Exercise tasks:
A - In the forum thread on the KA24E timing chain guide, what did the original poster find after pulling the valve cover?
B - Quote the passage of the KA24E timing chain thread from "Thanks in advance" to "you heard it..".
C - Extend the forum thread about the KA24E timing chain guide past its final sentence.

# '97 KA24E Timing Chain Guide Question



## nyagh (Apr 26, 2010)

Hi all! First post to the forum... 

I have a 1997 HB XE 4x4 pickup with 105k miles on it. A few weeks ago I was doing some hauling and accidentally ran my truck a quart low on oil. I think this was due to it being low to begin with as I haven't had the truck for long and used the dipstick as a guide instead of the manual (4 qts vs 4 3/8.. doh..) , as she usually doesn't burn much oil.

The truck has had the usual timing chain rattle for the first second or two during cold starts, but nothing out of the ordinary from what I've read about this engine.

Last week I fired up the truck after it sitting for a few weeks (oil was topped off at this point) and heard a much louder rattle and then some lovely pots & pans noises coming from the top end.  The truck ran fine during all this, but the noises just about stopped my heart. 

I immediately suspected the timing chain guide having read about it, and pulled the valve cover and sure enough there was a nice chunk of the guide (driver side) sitting to the right of the cam sprocket with the rest probably in the oil pan. This was the newer guide being a '97, so the metal backing was still in place.

My questions are:

1) Given that this was the "fixed" guide, why did it fail at 105k?? My guess is running it low on oil, but who knows what happened to it before I got the truck...
2) How immediate is the need to replace the guide now that it failed, since it still has the metal "backing" piece intact? The chain had tension (maybe 1/8" deflection) when I looked at it and is just a little noisier than normal w/o the plastic cover.

Thanks in advance for any advice!


----------



## zanegrey (Dec 5, 2005)

the recommended replacement of t-chain and components is about 12o k miles..

so give or take driving conditions ,weather and time factor 105 is not bad..

you should have fixed it the first time you heard it..
so now that you know what it is fix it fast..

it will only cost more as the damge is greater from now on..

i do not beleive that being a quart low affected n e of this....


----------



## nyagh (Apr 26, 2010)

Thanks for your comments Zane, however I'm pretty sure the FSM does not indicate replacement of the timing chain at any interval.

I guess what I don't understand is what the point of the metal timing chain guide fix was. As near as I can tell the plastic cover on the guide only serves to quiet the chain when it makes contact with the guide and versions exist both with and without a channel. The tensioner itself appears to still be working fine, and I can't see how the chain would slip or come into contact with the case with the metal guide still in place?

Provided material:
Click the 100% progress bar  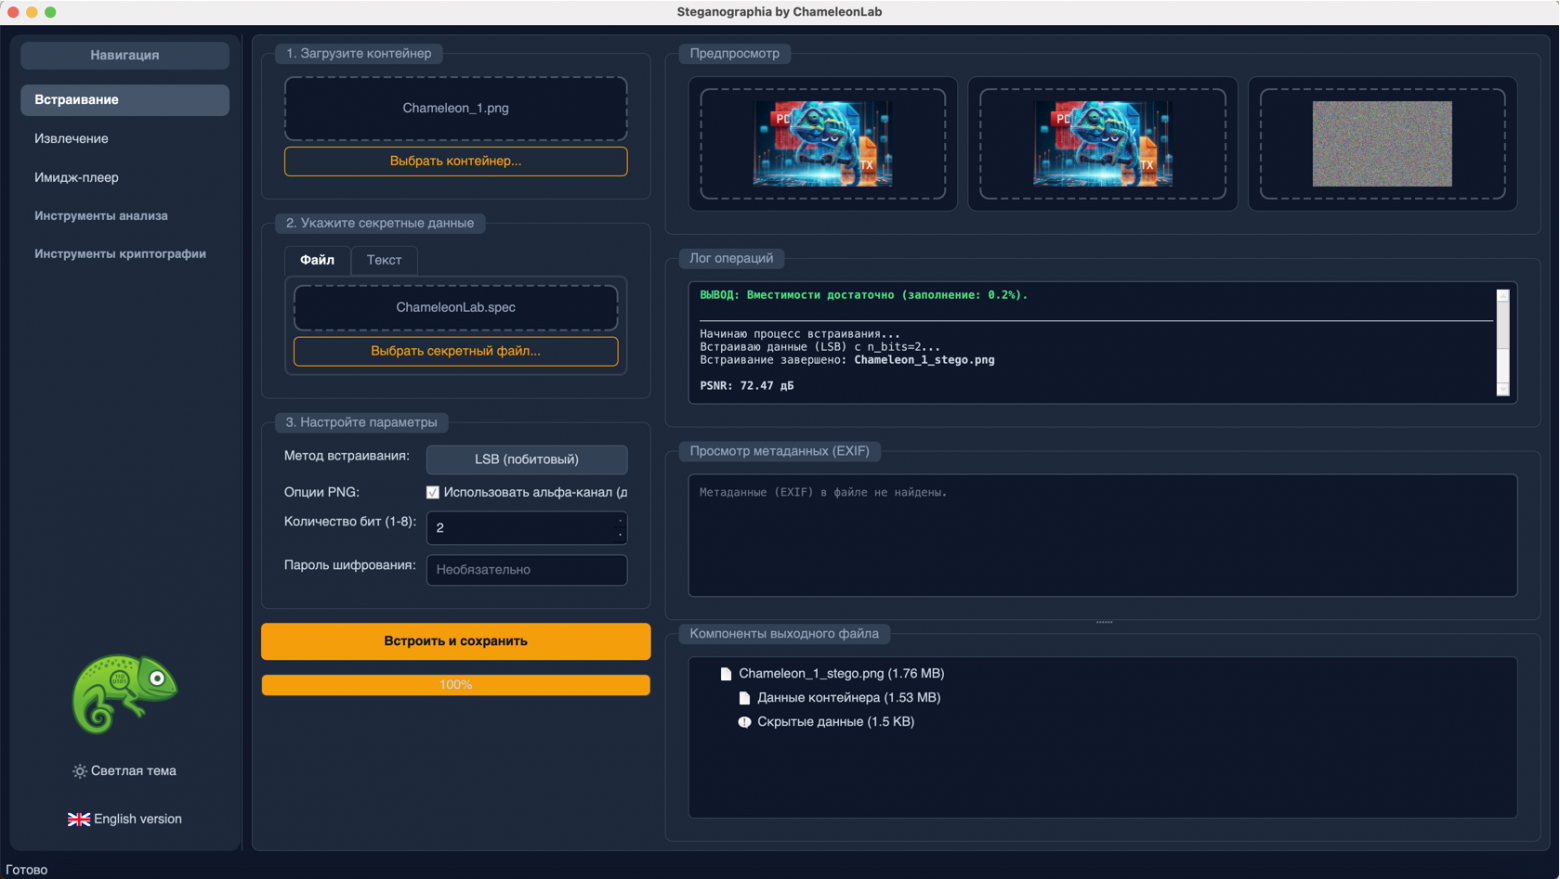(x=455, y=685)
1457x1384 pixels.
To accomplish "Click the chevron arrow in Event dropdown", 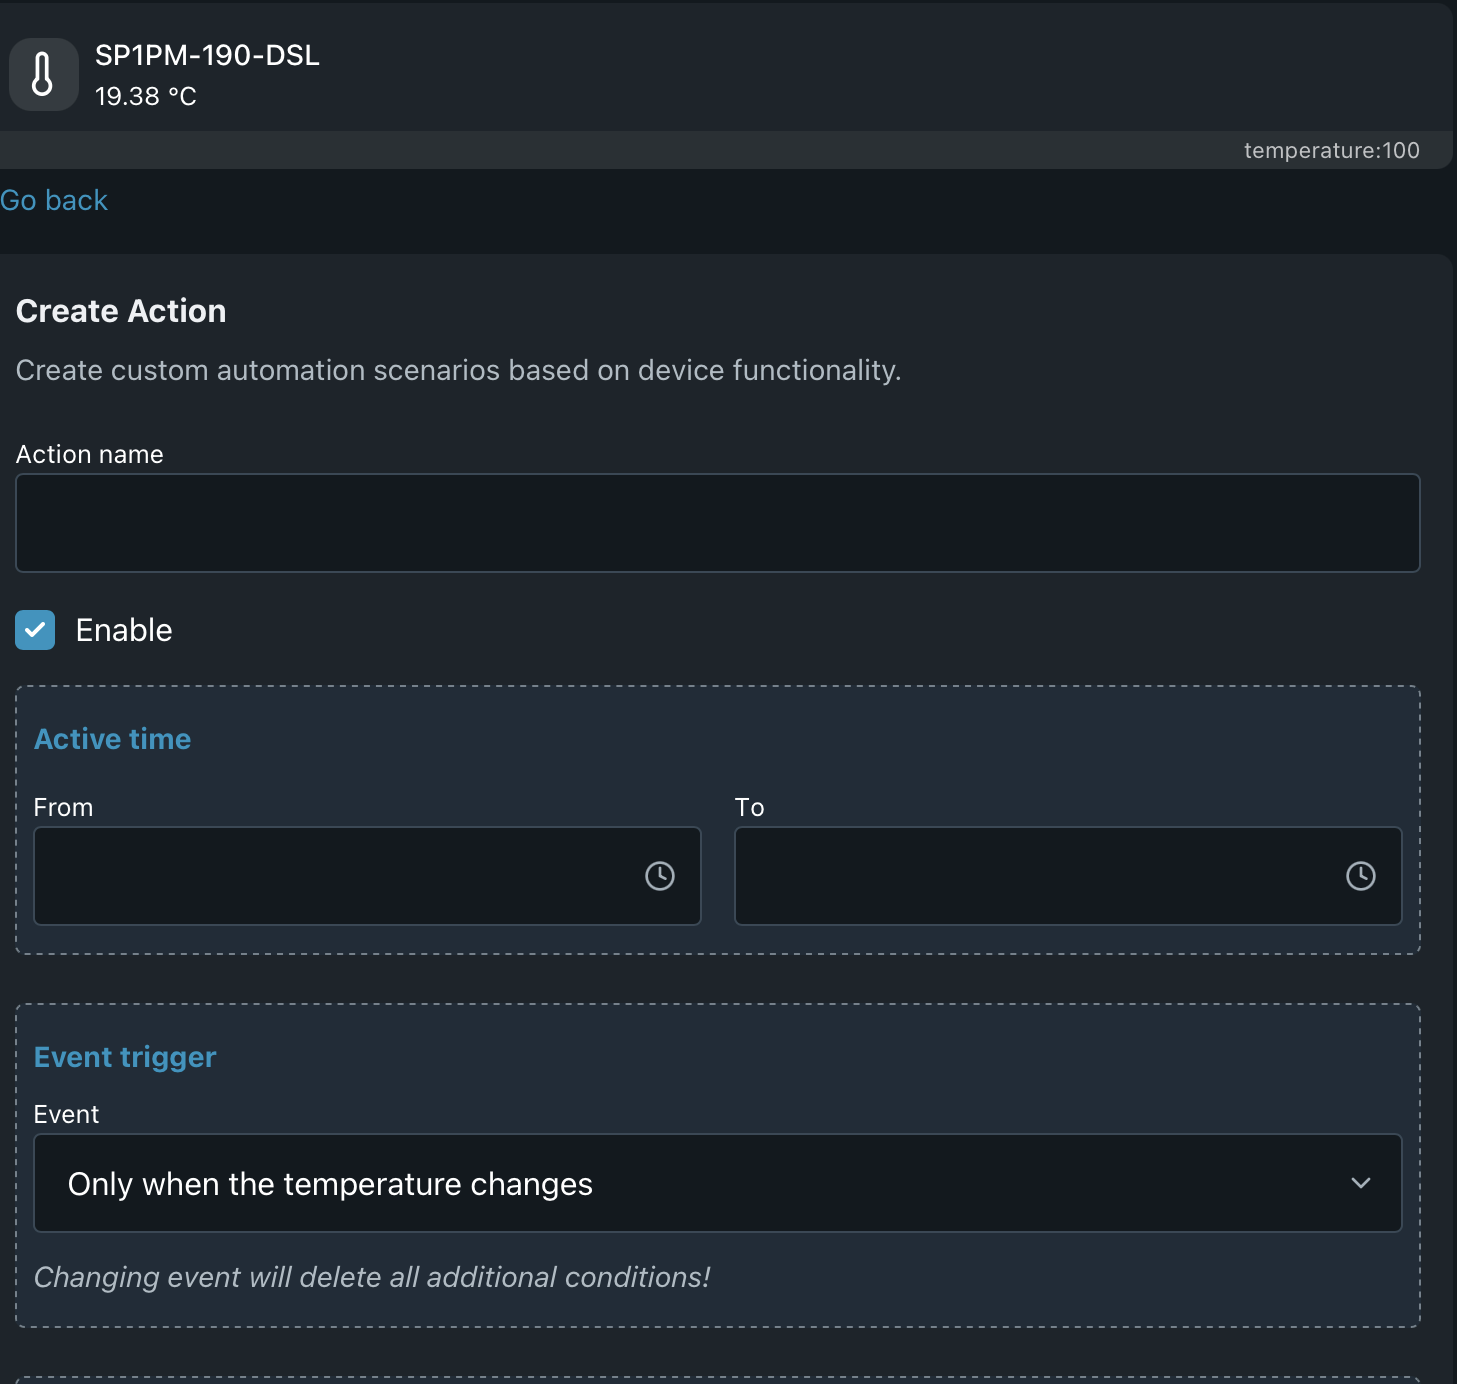I will (1360, 1183).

Per-task outputs:
A - A chunk of the driver-side timing chain guide was sitting to the right of the cam sprocket.

B -
Thanks in advance for any advice!


----------



## zanegrey (Dec 5, 2005)

the recommended replacement of t-chain and components is about 12o k miles..

so give or take driving conditions ,weather and time factor 105 is not bad..

you should have fixed it the first time you heard it..

C -
Anyone else have comments or thoughts? This will get fixed eventually, but since it is by no means a minor job (the *shop* puts it at 11 hours!), I would prefer to wait for a more convenient time...


----------



## zanegrey (Dec 5, 2005)

no the timing chain manufacturer recommends that interval..

if the chain is rattling then it is most likely eating away at the back of the timing cover ..

it is your truck and just my comment...


----------



## nyagh (Apr 26, 2010)

I am just trying to understand how it is contacting the cover if the guide is still in place?


----------



## zanegrey (Dec 5, 2005)

the guides have more than 1 purpose.

yes they quiten the chain but they also track the chain and they have space that is now not accounted for.thus the chain is rattling and or slapping..

you will notice (when it is removed ) that the back of the timing cover where the water pump ports are that it will be scored from the timing chain not tracking correctly.
if left it will eventually eat a hole in the cover and cause water to mix with the oil..

that can lead to the bottom end going out ..ie.. a spun bearing ..


at any rate it only cost you more...


----------



## nyagh (Apr 26, 2010)

Gotcha, thanks for the explanation!


----------



## zanegrey (Dec 5, 2005)

that what were here for buddy..

that line was taken from payback with mel gibson when the cops take has gun from him to hold will he goes in to the outfits main office...


----------



## CMax03 (Jan 17, 2009)

That cold start isn't a timing chain rattle.... It's the cold rod bolts IMO....I upgraded mine to ARP's and never heard that sh!+ again......Don't worry mine spun a rod bearing @ 272,000 miles( and it's driven hard).....I'm now @ 338,000 miles....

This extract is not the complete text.